Welcome to the Real Life Cooking Podcast. I’m Kate Shaw and this is a bonus episode. I didn’t want to run it as a regular episode since there’s no recipe involved, although I do give some information about baking soda and baking powder toward the end.

A lot of people are graduating right now, from high school or college, and may be thinking about moving into their first apartment. If you’ve never lived on your own, especially if you don’t have much experience with cooking, you may not be sure what you need to equip your first kitchen. So let’s talk about kitchen equipment.

But first, keep in mind that what one home cook considers a vital piece of equipment that no kitchen should be without, the next home cook has never even used that piece of equipment. You can find lists of kitchen necessities all over the internet, and each one will be different. Here I’m only talking about the truly bare necessities. I don’t even bring up small appliances like mixers and food processors. This is a list you can build on to make your own kitchen work for you.
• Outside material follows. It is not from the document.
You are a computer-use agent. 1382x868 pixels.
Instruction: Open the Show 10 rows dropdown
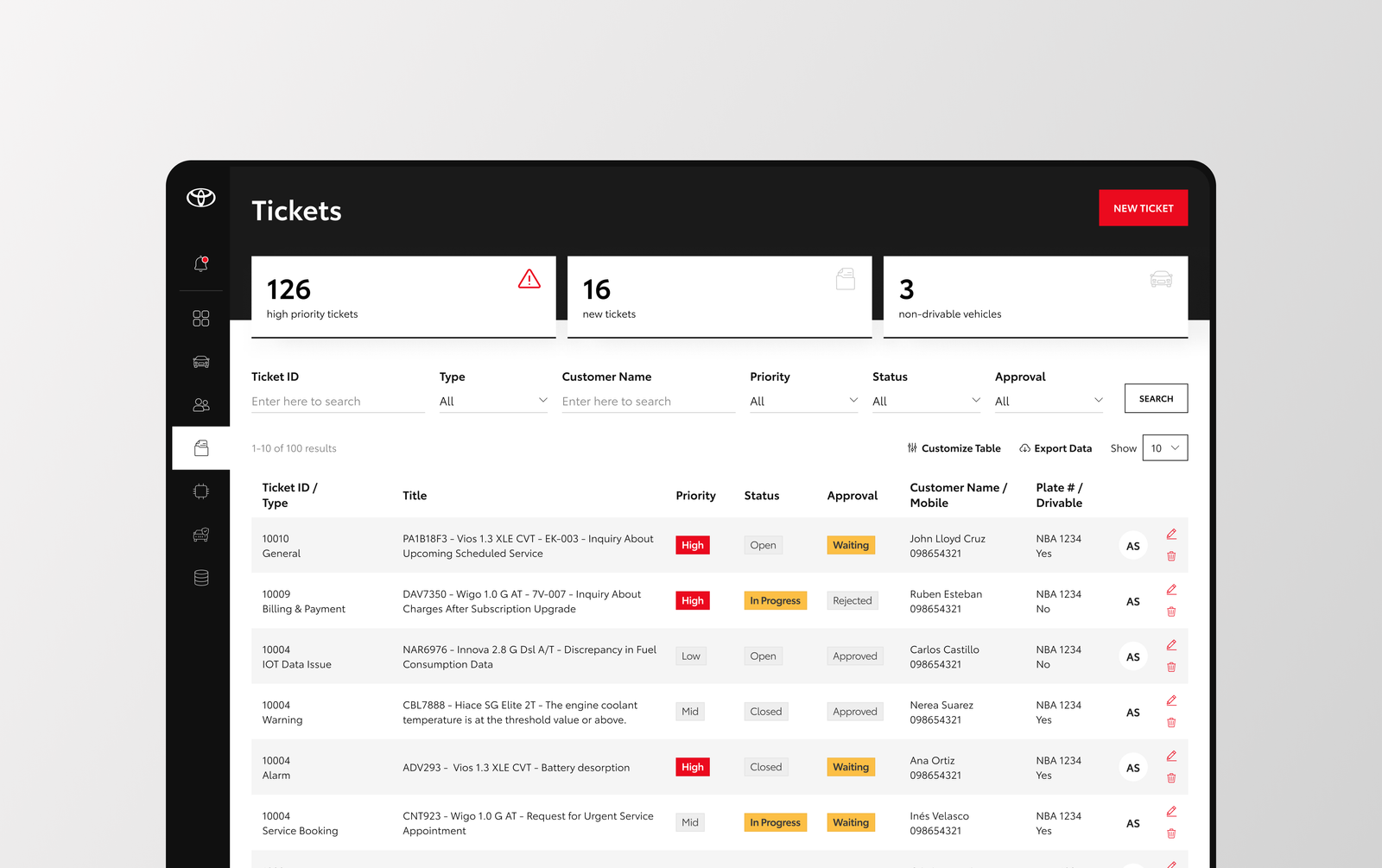[x=1164, y=448]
At bare minimum, you’re going to need a pot big enough to boil water for spaghetti noodles and a skillet big enough for a couple of good-sized pork chops. A skillet is the same thing as a frying pan. Both your pot and your skillet should have lids. Ideally, the pot should be heavy steel, with a copper bottom if you can afford it, and the skillet should either be heavy steel or cast iron. I own a good cast iron skillet, but I actually use a steel one for preference just because it weighs so much less. I don’t recommend that you get nonstick, because even modern nonstick coatings are easy to scratch up and ruin. You need pots and pans you don’t need to baby.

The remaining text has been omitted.